Indiana began working at Back on Track, a Goodwill Industries program for first-time drug offenders. In 2010, she got connected to the Mission Peace Collaborative and decided this was what she wanted to do. Eventually, she left Goodwill and joined Bay Area Community Resources (BACR), an RTP partner. At BACR, Indiana was able to work with RTP. She was increasingly exposed to the initiative’s work to find solutions to violence and disparities. She saw how most youth-serving models were siloed and left youth to jump from one site to another. “With RTP, coming together made things work differently. The states of implementation felt natural for youth and for us.” 

In the next few years, Indiana would take on a few more positions with the Restorative Justice Collaborative and as a Court Alternative Specialist with the SF Public Defender’s Office. During that time, she worked with Latinxs in jail and in the community, the whole time learning a lot about the system and strategies to support Latinx youth. “In the end, I came full circle. I needed to be with community. I knew I should be at RTP.”

Sharing her story, Indiana offers, “RTP is a part of my life. When I was young, I was in juvenile hall and dated people associated with gangs who were incarcerated. I became a young mother at 19. I began seeing that my grandfather had gone to prison, and so had my father. I realized I had to break this cycle.” 

As it turned out, Indiana and her mother would later be reunited with her father. Three years ago, after serving 29 years in prison, a bill passed that allowed her father to come home. “That my mother remained committed to my father and never gave up on him, that there is true power in voting and changing laws – those things are forever instilled in me.” 

Programs often talk about program coordination and integration. With Indiana, her personal story and work life are truly integrated. “In my work, I didn’t realize I was healing from all the stuff with my father, my relationships, and what I now want for my daughters and family. This isn’t just a job for me. Through my work to connect with young people is how I’ve healed.” 

In discussing her own healing, Indiana inevitably talks about some of the youth and families she’s worked with. Fortunately, there are many success stories. However, Indi is also mindful of the less successful. “I want to acknowledge those who didn’t make it, like Victor Sosa. As she recounts the story of a young father who was on a path to recovery but was shot accidentally, Indiana shares how helped honor Victor by supporting his family. “Victor’s mother was grieving and asked me to organize the funeral. I had never picked out a coffin, a tombstone, or a place to bury someone. But I took the lead because his family trusted me to and they couldn’t do it.” 
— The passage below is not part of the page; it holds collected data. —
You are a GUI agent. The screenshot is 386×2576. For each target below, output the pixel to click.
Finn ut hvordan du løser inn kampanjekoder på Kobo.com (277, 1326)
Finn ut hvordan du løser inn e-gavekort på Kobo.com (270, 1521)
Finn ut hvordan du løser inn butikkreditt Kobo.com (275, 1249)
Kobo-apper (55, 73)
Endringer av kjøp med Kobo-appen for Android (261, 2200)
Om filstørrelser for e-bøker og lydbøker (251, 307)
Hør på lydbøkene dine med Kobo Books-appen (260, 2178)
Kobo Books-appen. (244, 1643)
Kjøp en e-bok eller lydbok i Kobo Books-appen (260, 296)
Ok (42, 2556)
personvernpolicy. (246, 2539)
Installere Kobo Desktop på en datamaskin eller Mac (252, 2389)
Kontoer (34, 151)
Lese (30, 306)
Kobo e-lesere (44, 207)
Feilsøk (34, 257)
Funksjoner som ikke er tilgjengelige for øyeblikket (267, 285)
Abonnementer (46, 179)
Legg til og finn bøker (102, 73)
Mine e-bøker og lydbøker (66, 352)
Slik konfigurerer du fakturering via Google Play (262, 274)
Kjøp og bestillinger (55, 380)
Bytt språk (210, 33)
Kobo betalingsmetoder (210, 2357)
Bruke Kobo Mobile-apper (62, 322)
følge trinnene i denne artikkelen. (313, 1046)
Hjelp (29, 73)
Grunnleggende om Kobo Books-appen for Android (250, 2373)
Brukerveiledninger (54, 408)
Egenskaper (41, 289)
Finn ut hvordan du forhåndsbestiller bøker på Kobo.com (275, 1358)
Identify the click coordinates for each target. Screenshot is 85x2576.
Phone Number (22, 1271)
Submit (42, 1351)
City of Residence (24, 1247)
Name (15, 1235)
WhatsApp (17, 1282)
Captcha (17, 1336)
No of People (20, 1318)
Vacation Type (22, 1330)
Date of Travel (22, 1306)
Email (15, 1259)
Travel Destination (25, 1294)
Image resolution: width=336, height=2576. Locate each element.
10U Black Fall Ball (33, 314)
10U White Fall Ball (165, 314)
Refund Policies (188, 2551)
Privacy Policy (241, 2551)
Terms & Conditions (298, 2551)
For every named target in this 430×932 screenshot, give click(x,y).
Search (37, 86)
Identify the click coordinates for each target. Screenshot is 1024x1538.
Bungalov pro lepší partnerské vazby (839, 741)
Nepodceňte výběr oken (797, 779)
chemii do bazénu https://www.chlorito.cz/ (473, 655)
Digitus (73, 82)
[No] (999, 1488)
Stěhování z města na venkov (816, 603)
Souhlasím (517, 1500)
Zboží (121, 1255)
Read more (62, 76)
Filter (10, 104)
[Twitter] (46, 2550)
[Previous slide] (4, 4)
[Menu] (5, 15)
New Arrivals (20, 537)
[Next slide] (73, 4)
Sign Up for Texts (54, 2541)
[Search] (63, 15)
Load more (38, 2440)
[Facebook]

This is part of RTP’s integrated process. The initiative may be youth-focused, but familia are part of an integrated cultural healing process. To illustrate this, Indiana shared about a young person who died and the father was taking it hard. Driving while sobbing, the father called, sharing that he felt he had no purpose without his son and felt suicidal. “I told him to pull over and give me his location. I canceled my meetings and drove out to meet the father. We sat in his car for two hours talking and sitting quietly for a time. I said let’s go to the ocean and sit.”

Indiana freely admits that she didn’t have all the answers, and this is one of the challenges of this work. “I had to deal with the father’s substance abuse, mental health, and suicidality. Plus, he was on federal probation and likely to violate it. None of those are my specific expertise, but in that moment, it wasn’t possible to refer him elsewhere.” 

These stories, good and bad, sad and inspiring, are among the many skills Indiana Barrenechea brings to her new role as RTP Director. She is skilled and brings her own lived experience and those of the many young people she has worked with over the years. We invite the community to join all of us at IFR and the RTP network in welcoming Indiana back home to RTP.